Update on the DNA study.. and the FamilyTreeDNA summer price reduction

 It's been a while since I updated you on the progress of the DNA study, so here goes....

You may find it helpful to have the chart with all the results open in another tab, and here's the link:

The study has been going for 4 years now, and we have had 14 men join it. Last year (2011) was our best year with 5 project joins, and we have had 2 joins in 2012 so far.

Here's the science...
The process tests the Y chromosome, which only men have, and the Y chromosome passes from father to son with the father's surname. The Y chromosome doesn't change ("mutate") very often which makes it ideal for studying its inheritance over a very long time  - many centuries.

The tests look at specific parts of the chromosome (markers) which have a tendency to show a repeat pattern. The number of pattern repeats are counted which gives the numbers that you see in the results chart. So when someone has a number 13 in the first column (all our men do) then it means that they have 13 repeats of the DNA pattern at a certain point. In our study we ask for 37 places on the Y chromosome to be tested. The more individual places which match up on different men's Y chromosomes, the more likely they are to be related. However we also know that over the centuries, the DNA changes slightly so this is when we see differences when we know people are related. More on that below.

The tests carried out on the Y chromosome are done in 3 batches or "panels".
The first 12 markers tested mutate very slowly indeed, so it gives a general feel that two men's distant common ancestor had been many centuries before. A perfect match of 12 can be encouraging but we have had 2 occasions where we have had a perfect match in the first 12, and then many mismatches in the rest of the markers, which show no calculated link for the last 24 generations, or the era when surnames were used in a familial way.
The next batch of markers 13-25 mutate more readily than the first 12, so this starts to show whether there really is a link between the two men tested.
The third batch 26-37 markers mutate more readily still and this can be useful to show who is a member of a particular family line of the same surname in near history (the last few hundred years!).

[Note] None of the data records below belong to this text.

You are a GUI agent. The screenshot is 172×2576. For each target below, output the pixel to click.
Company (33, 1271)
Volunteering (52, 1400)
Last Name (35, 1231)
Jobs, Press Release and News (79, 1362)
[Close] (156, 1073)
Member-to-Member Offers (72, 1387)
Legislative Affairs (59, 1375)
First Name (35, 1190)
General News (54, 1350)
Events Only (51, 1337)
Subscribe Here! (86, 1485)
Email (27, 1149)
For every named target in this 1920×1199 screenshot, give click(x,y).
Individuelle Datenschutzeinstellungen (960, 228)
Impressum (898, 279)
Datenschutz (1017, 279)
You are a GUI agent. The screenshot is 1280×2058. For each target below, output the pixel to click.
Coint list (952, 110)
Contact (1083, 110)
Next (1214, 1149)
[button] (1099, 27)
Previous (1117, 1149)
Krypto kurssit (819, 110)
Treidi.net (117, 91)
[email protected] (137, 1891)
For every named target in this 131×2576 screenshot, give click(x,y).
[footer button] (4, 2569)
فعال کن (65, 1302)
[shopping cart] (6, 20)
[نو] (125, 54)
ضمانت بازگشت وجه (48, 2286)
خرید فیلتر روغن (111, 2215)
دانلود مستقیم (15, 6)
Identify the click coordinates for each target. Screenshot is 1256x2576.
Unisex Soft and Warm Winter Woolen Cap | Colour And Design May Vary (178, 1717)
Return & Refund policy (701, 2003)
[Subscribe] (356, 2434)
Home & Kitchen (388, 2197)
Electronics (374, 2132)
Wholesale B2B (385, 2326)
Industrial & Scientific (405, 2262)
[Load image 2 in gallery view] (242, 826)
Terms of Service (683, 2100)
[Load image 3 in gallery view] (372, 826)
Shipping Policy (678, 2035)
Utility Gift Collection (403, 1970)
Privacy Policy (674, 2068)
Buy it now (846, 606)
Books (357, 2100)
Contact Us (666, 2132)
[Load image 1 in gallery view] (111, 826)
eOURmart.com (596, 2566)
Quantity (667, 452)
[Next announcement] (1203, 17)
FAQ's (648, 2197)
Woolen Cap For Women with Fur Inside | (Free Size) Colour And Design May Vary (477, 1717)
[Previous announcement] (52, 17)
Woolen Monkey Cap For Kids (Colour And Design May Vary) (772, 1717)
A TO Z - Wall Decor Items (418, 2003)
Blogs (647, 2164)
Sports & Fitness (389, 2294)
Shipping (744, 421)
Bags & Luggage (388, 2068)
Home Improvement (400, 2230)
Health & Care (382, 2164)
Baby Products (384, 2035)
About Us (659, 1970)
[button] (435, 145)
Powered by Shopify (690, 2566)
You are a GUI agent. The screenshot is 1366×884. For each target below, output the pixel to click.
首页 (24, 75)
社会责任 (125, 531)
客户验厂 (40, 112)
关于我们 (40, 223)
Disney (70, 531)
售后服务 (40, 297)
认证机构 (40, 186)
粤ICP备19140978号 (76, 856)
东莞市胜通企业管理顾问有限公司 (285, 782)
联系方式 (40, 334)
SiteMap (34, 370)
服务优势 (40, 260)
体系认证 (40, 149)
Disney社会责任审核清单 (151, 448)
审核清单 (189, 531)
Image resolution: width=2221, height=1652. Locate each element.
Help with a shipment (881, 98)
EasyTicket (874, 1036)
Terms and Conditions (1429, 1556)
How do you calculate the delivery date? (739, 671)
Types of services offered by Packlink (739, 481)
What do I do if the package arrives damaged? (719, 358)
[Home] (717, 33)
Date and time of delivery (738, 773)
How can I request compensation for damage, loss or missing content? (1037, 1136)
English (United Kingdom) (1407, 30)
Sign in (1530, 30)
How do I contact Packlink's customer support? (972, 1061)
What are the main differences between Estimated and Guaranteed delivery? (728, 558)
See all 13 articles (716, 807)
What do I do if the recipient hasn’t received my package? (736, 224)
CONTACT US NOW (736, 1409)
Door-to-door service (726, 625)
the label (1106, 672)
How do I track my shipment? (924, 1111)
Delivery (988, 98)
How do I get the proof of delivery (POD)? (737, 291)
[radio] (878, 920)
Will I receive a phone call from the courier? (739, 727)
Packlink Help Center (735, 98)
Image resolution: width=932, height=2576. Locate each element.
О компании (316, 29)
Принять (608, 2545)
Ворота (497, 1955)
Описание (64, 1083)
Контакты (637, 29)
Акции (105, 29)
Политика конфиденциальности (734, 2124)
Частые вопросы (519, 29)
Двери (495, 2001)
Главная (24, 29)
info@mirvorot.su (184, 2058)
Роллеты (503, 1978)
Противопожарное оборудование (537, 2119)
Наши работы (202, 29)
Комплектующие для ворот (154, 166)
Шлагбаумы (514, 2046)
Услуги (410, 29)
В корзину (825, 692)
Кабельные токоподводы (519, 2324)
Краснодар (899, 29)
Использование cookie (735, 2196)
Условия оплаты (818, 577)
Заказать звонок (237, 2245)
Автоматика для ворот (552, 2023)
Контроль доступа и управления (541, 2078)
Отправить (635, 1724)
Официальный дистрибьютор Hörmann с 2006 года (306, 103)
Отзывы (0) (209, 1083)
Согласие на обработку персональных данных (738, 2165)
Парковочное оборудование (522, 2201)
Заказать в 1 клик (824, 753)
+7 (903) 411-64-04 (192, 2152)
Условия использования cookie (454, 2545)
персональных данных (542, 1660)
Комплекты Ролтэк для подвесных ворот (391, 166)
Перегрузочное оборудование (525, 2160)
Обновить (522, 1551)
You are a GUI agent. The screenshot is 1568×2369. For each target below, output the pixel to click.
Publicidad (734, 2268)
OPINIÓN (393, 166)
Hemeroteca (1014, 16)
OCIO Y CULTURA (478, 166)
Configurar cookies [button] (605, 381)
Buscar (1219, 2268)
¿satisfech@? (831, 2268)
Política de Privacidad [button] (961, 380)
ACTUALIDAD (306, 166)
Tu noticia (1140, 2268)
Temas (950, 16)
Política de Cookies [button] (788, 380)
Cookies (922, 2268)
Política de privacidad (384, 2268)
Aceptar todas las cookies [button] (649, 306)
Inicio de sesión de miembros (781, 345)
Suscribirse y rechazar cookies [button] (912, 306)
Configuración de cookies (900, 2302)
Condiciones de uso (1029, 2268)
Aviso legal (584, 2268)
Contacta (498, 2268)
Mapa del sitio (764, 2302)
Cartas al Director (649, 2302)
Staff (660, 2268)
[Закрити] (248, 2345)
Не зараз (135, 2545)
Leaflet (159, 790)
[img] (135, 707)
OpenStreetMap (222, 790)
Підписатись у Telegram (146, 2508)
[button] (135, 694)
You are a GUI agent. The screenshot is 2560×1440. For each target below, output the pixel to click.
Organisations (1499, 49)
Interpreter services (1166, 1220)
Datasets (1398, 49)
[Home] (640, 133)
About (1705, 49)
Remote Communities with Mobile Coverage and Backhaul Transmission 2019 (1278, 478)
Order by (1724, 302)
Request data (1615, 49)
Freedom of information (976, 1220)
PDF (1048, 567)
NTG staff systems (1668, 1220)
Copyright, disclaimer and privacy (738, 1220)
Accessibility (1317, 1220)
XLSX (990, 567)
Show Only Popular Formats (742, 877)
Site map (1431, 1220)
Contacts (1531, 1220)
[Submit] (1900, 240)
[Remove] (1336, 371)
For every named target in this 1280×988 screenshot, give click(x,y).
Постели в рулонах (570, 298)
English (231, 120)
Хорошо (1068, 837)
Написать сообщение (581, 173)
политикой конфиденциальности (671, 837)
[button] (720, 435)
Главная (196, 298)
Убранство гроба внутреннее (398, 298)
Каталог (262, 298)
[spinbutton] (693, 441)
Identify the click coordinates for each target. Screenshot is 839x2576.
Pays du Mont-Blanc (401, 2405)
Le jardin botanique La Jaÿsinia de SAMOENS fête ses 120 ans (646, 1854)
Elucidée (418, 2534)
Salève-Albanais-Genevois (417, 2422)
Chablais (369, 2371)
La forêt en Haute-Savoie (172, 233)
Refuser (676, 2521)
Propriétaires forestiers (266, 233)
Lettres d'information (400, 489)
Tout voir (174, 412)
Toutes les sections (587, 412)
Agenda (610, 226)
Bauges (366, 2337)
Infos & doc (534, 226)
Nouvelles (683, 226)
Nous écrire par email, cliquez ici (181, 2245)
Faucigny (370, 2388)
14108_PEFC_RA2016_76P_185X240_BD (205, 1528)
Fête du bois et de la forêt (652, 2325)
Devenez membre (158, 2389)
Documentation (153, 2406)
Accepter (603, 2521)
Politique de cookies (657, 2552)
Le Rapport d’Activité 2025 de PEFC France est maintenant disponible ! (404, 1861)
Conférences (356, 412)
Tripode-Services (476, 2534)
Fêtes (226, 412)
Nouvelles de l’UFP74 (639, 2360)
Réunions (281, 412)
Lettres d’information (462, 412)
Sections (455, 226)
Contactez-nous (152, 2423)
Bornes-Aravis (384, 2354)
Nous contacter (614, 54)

The most tested family we have is that of Enoch Fitzhenry (1752-1835). His descendants have been remarkably well documented due to a combination of well kept records in their family bibles and enthusiastic family historians in their family (a nod to Mrs Josephine Hodges here who did a lot of sterling work in the pre-computer age and who has been a friend to the Fitzhenry study since its start).
We have 3 men tested from Enoch's line which you can see together in the chart. Each one represents a line from a different one of Enoch's sons. Over the past 250 years mutations have crept in, even in the slowly changing first 12 markers. 
The sample from individual known as 230345 has a 12 in the fourth column where the other two descendants have an 11. However, overall the results do not differ by more than 2 markers out of the 37 marker total, and so this means that indeed we can say that all these men are true descendants of Enoch.
There is also a fourth test in this group, which comes from the family of John Fitzhenry (born 1800) of Oulartwick, County Wexford. This family is now in Australia, but has a very good paper trail back to this one townland. The DNA tests match 36 out of 37 markers with Enoch descendant 130259. 
We know that there has been no common ancestor between these 2 lines since before 1752, so to only have one marker difference over this timespan indicates a very close link between the two families, with perhaps a common ancestor only the generation or two before Enoch. We can also say with a fair degree of certainty that Enoch's family came from this east part of the county near Enniscorthy.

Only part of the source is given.